■ TASK STATEMENT: Copy each of the rows below word for word, without changing anything.
_ _ _
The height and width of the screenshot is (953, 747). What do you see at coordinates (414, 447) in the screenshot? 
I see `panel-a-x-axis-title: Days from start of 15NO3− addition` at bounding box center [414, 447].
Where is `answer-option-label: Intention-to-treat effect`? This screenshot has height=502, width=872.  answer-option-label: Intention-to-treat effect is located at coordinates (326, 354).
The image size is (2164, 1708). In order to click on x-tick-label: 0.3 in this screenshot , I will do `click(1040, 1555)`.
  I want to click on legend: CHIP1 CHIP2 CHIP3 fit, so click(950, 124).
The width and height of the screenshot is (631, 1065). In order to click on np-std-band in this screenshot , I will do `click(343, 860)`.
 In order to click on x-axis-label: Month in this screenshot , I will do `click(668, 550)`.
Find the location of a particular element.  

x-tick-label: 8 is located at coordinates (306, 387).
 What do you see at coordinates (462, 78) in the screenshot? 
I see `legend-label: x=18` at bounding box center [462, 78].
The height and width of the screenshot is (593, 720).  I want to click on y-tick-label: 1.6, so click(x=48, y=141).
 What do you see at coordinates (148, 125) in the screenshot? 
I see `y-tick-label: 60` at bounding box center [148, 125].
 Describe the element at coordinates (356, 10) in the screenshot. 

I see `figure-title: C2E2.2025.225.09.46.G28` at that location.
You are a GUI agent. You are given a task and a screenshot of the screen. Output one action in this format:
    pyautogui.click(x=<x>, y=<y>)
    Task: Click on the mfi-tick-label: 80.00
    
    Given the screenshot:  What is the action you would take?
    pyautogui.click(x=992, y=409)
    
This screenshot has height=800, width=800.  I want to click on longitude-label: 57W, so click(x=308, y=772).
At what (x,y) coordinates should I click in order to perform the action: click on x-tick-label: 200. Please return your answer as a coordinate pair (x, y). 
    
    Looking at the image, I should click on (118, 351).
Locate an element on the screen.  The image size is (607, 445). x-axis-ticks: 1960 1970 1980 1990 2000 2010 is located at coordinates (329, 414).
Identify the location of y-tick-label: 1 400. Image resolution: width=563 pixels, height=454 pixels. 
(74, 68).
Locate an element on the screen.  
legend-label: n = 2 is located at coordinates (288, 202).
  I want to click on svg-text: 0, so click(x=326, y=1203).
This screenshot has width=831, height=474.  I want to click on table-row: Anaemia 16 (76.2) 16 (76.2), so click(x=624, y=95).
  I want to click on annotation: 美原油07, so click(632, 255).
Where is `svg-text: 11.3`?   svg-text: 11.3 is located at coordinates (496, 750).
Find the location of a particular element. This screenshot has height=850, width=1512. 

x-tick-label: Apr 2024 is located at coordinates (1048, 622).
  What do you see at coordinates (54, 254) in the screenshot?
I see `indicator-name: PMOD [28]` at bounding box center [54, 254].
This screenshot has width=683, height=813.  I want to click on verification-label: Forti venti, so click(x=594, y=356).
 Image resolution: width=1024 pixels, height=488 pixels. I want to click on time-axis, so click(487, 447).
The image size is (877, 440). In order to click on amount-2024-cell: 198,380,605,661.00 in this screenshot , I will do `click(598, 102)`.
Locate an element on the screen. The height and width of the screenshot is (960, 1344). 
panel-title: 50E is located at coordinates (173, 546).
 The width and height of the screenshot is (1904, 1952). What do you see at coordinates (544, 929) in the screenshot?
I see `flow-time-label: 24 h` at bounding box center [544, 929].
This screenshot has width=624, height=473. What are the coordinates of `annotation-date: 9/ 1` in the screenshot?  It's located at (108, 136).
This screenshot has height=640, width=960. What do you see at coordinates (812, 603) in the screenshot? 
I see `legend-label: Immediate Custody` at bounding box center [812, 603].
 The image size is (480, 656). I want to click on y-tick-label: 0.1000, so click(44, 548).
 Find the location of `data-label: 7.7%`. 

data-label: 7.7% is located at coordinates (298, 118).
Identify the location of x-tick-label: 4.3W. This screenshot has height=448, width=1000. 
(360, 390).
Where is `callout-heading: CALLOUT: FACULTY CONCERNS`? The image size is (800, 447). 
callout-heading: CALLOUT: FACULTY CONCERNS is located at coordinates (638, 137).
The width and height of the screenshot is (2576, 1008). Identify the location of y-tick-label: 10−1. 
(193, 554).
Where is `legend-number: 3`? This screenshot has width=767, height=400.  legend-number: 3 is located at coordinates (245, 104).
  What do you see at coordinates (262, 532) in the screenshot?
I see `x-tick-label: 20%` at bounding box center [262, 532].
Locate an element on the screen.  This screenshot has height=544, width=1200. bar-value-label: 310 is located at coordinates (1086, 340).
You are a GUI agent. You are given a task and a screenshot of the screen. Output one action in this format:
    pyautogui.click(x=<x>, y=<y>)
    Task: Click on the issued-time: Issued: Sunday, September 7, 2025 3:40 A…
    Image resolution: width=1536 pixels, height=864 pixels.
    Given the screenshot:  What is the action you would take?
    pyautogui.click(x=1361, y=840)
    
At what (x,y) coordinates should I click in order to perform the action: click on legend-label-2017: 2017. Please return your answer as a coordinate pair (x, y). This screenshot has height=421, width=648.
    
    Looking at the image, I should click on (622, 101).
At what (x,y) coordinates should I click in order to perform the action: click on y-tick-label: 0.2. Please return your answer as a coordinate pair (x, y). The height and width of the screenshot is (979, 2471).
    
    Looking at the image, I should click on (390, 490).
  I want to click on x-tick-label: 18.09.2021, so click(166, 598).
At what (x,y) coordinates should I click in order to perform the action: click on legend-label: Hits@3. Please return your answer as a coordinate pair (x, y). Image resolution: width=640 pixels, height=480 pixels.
_ _ _
■ RESULT OF THE TASK:
The height and width of the screenshot is (953, 747). What do you see at coordinates (414, 447) in the screenshot? 
I see `panel-a-x-axis-title: Days from start of 15NO3− addition` at bounding box center [414, 447].
Where is `answer-option-label: Intention-to-treat effect`? This screenshot has height=502, width=872.  answer-option-label: Intention-to-treat effect is located at coordinates (326, 354).
The image size is (2164, 1708). In order to click on x-tick-label: 0.3 in this screenshot , I will do `click(1040, 1555)`.
  I want to click on legend: CHIP1 CHIP2 CHIP3 fit, so click(950, 124).
The width and height of the screenshot is (631, 1065). In order to click on np-std-band in this screenshot , I will do `click(343, 860)`.
 In order to click on x-axis-label: Month in this screenshot , I will do `click(668, 550)`.
Find the location of a particular element.  

x-tick-label: 8 is located at coordinates (306, 387).
 What do you see at coordinates (462, 78) in the screenshot? 
I see `legend-label: x=18` at bounding box center [462, 78].
The height and width of the screenshot is (593, 720).  I want to click on y-tick-label: 1.6, so click(x=48, y=141).
 What do you see at coordinates (148, 125) in the screenshot? 
I see `y-tick-label: 60` at bounding box center [148, 125].
 Describe the element at coordinates (356, 10) in the screenshot. 

I see `figure-title: C2E2.2025.225.09.46.G28` at that location.
You are a GUI agent. You are given a task and a screenshot of the screen. Output one action in this format:
    pyautogui.click(x=<x>, y=<y>)
    Task: Click on the mfi-tick-label: 80.00
    
    Given the screenshot:  What is the action you would take?
    pyautogui.click(x=992, y=409)
    
This screenshot has height=800, width=800.  I want to click on longitude-label: 57W, so click(x=308, y=772).
At what (x,y) coordinates should I click in order to perform the action: click on x-tick-label: 200. Please return your answer as a coordinate pair (x, y). 
    
    Looking at the image, I should click on (118, 351).
Locate an element on the screen.  The image size is (607, 445). x-axis-ticks: 1960 1970 1980 1990 2000 2010 is located at coordinates (329, 414).
Identify the location of y-tick-label: 1 400. Image resolution: width=563 pixels, height=454 pixels. 
(74, 68).
Locate an element on the screen.  
legend-label: n = 2 is located at coordinates (288, 202).
  I want to click on svg-text: 0, so click(x=326, y=1203).
This screenshot has width=831, height=474.  I want to click on table-row: Anaemia 16 (76.2) 16 (76.2), so click(x=624, y=95).
  I want to click on annotation: 美原油07, so click(632, 255).
Where is `svg-text: 11.3`?   svg-text: 11.3 is located at coordinates (496, 750).
Find the location of a particular element. This screenshot has height=850, width=1512. 

x-tick-label: Apr 2024 is located at coordinates (1048, 622).
  What do you see at coordinates (54, 254) in the screenshot?
I see `indicator-name: PMOD [28]` at bounding box center [54, 254].
This screenshot has width=683, height=813.  I want to click on verification-label: Forti venti, so click(x=594, y=356).
 Image resolution: width=1024 pixels, height=488 pixels. I want to click on time-axis, so click(487, 447).
The image size is (877, 440). In order to click on amount-2024-cell: 198,380,605,661.00 in this screenshot , I will do `click(598, 102)`.
Locate an element on the screen. The height and width of the screenshot is (960, 1344). 
panel-title: 50E is located at coordinates (173, 546).
 The width and height of the screenshot is (1904, 1952). What do you see at coordinates (544, 929) in the screenshot?
I see `flow-time-label: 24 h` at bounding box center [544, 929].
This screenshot has width=624, height=473. What are the coordinates of `annotation-date: 9/ 1` in the screenshot?  It's located at (108, 136).
This screenshot has height=640, width=960. What do you see at coordinates (812, 603) in the screenshot? 
I see `legend-label: Immediate Custody` at bounding box center [812, 603].
 The image size is (480, 656). I want to click on y-tick-label: 0.1000, so click(44, 548).
 Find the location of `data-label: 7.7%`. 

data-label: 7.7% is located at coordinates (298, 118).
Identify the location of x-tick-label: 4.3W. This screenshot has height=448, width=1000. 
(360, 390).
Where is `callout-heading: CALLOUT: FACULTY CONCERNS`? The image size is (800, 447). 
callout-heading: CALLOUT: FACULTY CONCERNS is located at coordinates (638, 137).
The width and height of the screenshot is (2576, 1008). Identify the location of y-tick-label: 10−1. 
(193, 554).
Where is `legend-number: 3`? This screenshot has width=767, height=400.  legend-number: 3 is located at coordinates (245, 104).
  What do you see at coordinates (262, 532) in the screenshot?
I see `x-tick-label: 20%` at bounding box center [262, 532].
Locate an element on the screen.  This screenshot has height=544, width=1200. bar-value-label: 310 is located at coordinates (1086, 340).
You are a GUI agent. You are given a task and a screenshot of the screen. Output one action in this format:
    pyautogui.click(x=<x>, y=<y>)
    Task: Click on the issued-time: Issued: Sunday, September 7, 2025 3:40 A…
    Image resolution: width=1536 pixels, height=864 pixels.
    Given the screenshot:  What is the action you would take?
    pyautogui.click(x=1361, y=840)
    
At what (x,y) coordinates should I click in order to perform the action: click on legend-label-2017: 2017. Please return your answer as a coordinate pair (x, y). This screenshot has height=421, width=648.
    
    Looking at the image, I should click on (622, 101).
At what (x,y) coordinates should I click in order to perform the action: click on y-tick-label: 0.2. Please return your answer as a coordinate pair (x, y). The height and width of the screenshot is (979, 2471).
    
    Looking at the image, I should click on (390, 490).
  I want to click on x-tick-label: 18.09.2021, so click(166, 598).
At what (x,y) coordinates should I click in order to perform the action: click on legend-label: Hits@3. Please return your answer as a coordinate pair (x, y). Image resolution: width=640 pixels, height=480 pixels.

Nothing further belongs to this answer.